> DATA LISTING

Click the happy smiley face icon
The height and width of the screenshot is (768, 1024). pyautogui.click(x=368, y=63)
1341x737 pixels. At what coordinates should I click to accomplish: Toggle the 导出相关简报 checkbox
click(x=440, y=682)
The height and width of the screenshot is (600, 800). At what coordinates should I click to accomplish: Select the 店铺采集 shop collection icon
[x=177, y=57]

* * *

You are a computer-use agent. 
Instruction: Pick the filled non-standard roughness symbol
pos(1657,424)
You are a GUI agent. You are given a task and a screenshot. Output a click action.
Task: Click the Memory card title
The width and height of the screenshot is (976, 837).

---

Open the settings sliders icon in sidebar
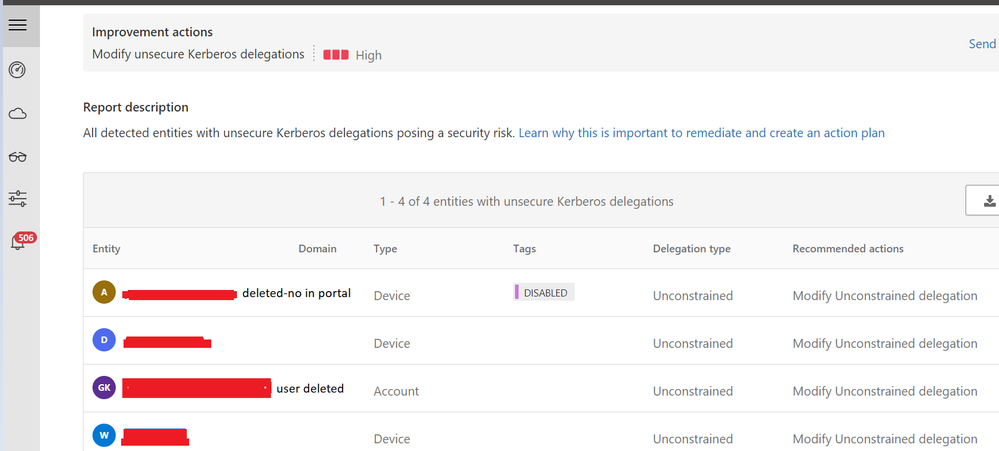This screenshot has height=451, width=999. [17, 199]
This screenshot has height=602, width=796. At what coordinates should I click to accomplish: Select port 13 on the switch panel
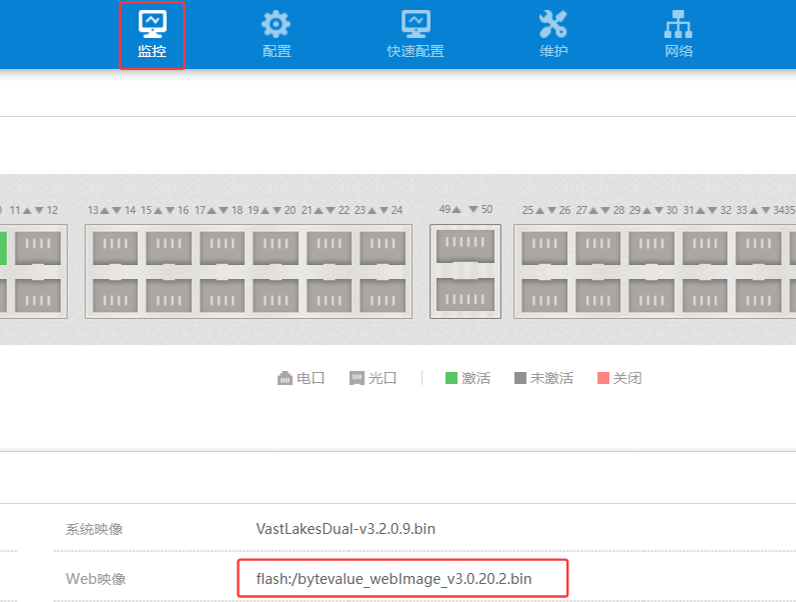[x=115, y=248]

> WHAT IS EXPECTED
Your answer should be the lines of the material above that include "agent".

> ANSWER TO THIS PROBLEM
You are a computer-use agent. 
You are a GUI agent. You are given a task and a screenshot. Output a click action.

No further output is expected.